Sunday 19 June 2016

Doublethink 19 - My Fuel is Alive

6 comments:

Thomas Scarborough said...

I thought immediately of course of the deleterious side effects of the natural sciences. It all looks attractive on the surface of it, until the side effects make themselves felt: our 'own goals' as Hawking recently referred to them.

At the same time, there seems to be something in this cartoon that strangely reminds me of an e-mail Inbox ...

Keith said...

Very creative, Youngjin; an enjoyable read!

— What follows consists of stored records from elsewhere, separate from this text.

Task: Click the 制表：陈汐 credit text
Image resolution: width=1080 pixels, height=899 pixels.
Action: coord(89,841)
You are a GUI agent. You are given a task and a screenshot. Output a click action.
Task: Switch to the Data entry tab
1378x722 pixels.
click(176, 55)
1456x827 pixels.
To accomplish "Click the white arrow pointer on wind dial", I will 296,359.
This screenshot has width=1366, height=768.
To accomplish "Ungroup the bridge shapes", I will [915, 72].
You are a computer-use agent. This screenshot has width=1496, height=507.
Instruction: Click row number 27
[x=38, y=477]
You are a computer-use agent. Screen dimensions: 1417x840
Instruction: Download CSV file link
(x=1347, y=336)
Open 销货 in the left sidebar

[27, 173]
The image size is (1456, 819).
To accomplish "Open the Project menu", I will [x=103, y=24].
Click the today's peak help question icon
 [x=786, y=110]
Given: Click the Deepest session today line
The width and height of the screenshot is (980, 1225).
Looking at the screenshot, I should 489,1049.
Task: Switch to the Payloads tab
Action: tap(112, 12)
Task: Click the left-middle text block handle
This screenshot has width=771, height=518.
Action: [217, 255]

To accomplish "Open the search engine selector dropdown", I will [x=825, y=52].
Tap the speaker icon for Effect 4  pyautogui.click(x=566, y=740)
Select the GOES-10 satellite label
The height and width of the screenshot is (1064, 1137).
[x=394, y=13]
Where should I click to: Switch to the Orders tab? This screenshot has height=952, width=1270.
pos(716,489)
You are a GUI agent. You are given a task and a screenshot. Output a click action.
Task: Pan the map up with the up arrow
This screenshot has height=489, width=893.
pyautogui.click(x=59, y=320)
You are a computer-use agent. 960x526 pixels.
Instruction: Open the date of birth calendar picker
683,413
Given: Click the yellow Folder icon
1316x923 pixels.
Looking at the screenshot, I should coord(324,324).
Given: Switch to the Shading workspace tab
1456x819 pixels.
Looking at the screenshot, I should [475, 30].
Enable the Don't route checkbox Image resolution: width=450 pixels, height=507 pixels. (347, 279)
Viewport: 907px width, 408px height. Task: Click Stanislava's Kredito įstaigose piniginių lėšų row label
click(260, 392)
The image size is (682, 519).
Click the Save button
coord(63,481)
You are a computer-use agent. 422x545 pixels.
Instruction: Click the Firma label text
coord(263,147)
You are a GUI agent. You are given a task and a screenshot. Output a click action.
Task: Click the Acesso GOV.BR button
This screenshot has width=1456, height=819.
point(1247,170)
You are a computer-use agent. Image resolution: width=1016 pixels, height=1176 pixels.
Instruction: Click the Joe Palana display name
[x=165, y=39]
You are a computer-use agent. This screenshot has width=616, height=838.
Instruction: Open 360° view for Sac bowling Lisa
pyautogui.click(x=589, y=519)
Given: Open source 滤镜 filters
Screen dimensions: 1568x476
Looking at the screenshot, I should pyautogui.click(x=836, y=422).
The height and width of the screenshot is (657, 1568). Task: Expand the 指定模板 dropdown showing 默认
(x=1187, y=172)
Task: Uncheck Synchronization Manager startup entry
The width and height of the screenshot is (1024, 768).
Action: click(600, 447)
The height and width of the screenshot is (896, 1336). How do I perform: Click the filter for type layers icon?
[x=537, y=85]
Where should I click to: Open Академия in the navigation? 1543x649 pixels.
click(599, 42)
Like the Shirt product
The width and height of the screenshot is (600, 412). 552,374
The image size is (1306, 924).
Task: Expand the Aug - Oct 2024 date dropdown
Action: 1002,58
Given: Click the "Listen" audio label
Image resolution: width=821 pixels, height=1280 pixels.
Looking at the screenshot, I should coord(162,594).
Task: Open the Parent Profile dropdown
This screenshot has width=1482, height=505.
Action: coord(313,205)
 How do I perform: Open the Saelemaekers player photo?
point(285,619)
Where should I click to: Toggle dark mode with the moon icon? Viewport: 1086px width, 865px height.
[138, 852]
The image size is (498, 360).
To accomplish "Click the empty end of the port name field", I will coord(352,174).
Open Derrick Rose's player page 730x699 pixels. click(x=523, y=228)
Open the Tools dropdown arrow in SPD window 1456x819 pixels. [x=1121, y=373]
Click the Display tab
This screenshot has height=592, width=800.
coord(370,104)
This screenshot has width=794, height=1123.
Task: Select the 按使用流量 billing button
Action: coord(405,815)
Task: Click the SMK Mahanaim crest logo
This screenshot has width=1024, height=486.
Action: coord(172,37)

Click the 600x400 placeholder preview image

One close thing that came to mind in reading about your ‘unlimited energy’ from space was the almost-as-exciting real-world plans to develop ‘solar sails’ that harness the continuous push of sunlight—photons—against the large, ultrathin, reflective (mirror-like) sails of a spacecraft. Photons from the sun would bounce off the sails, pushing them by the transfer of the photons’ momentum—analogous (albeit imperfectly) to wind blowing against the conventional sails of an earth-bound boat. The spacecraft’s propulsion will be propellant-free, cheap, and efficient—and anticipated, with enough time, to accelerate the spacecraft to several tens of thousands of miles per hour. There have been (limited) proofs of concept to date, with major demonstrations on the docket for this and upcoming years. As the 17th-century astronomer, Johannes Kepler, proclaimed, “Let us create vessels and sails adjusted to the heavenly ether.”

Youngjin Kang said...

I think it is because the writing is a bit like an advertisement :)

Youngjin Kang said...

Wow, I didn't know that people in the 17th century could imagine things that were so far ahead of their time.
When I was in middle school, I once read a novel called "Le Papillon des étoiles" by Bernard Werber. It was a story of a group of people sailing through space in their enormous butterfly-shaped spacecraft, which was propelled by solar radiation. The author is a French novelist who used to work as a journalist. Unfortunately, only one of his novels, "Les Fourmis", has been translated into English because he is not well-known in Europe and North America. However, all of his novels have been translated into Korean because he is extremely popular in South Korea.

Keith said...

Yes, Youngjin, it is surprising that “Le Papillon des étoiles” did not appear in English, given how successful “Les Fourmis” was, its hitting the shelves, to flattering reviews, as “Empire of the Ants.” All the more so in light of the many other languages that “Le Papillon des étoiles” was translated into and the impressively large number of copies sold. More than just puzzling, however, I believe it was a missed opportunity, given Werber’s vision of people traveling through space for centuries, in a vehicle powered by the energy of photons (like today’s solar sails), to a distant exoplanet. Shades of imagination exhibited by various players of today, from NASA to the private sector’s SpaceX. Since the period in which Werber wrote those books, the many hundreds of exoplanets subsequently detected by astrophysicists makes his prescience and vision all the more remarkable.

Youngjin Kang said...

Bernard Werber is indeed a genius writer who knows how to mesmerize his audience. He created a new genre which incorporated both science fiction and fantasy into a single theme. This is pretty amazing because these two can hardly go together.
There are reasons why Bernard Werber is not so popular outside of my country, though. First of all, his understanding of science is pretty weak. In his novel "Paradis Sur Mesure", he even tells the story of a person who manages to send small objects back in time by accelerating them beyond the speed of light using a particle accelerator. This is absurd because it is a common sense that nothing in our world can move faster than light.
The second reason why he is not a popular author is that his worldview is quite narrow-minded. Throughout his novels (especially in "Les Thanatonautes" and "L'Empire des anges"), he depicts his protagonists as the only intellectuals who know the ultimate truth of our universe, whereas the rest of the world is filled up with helplessly dumb, superficial individuals who are only concerned with money and sex. In his "Cycle des dieux" series, he even introduces his own number system which classifies people into different "levels" of intellect, and tells the reader that those who belong to lower levels of intellect can never understand those who belong to upper levels of intellect.
Such an elitist attitude may be accepted in my country in which Confucian ideas still remain, but must not be tolerated in Western Europe (especially in France) where undermining individual intellect is deemed very offensive.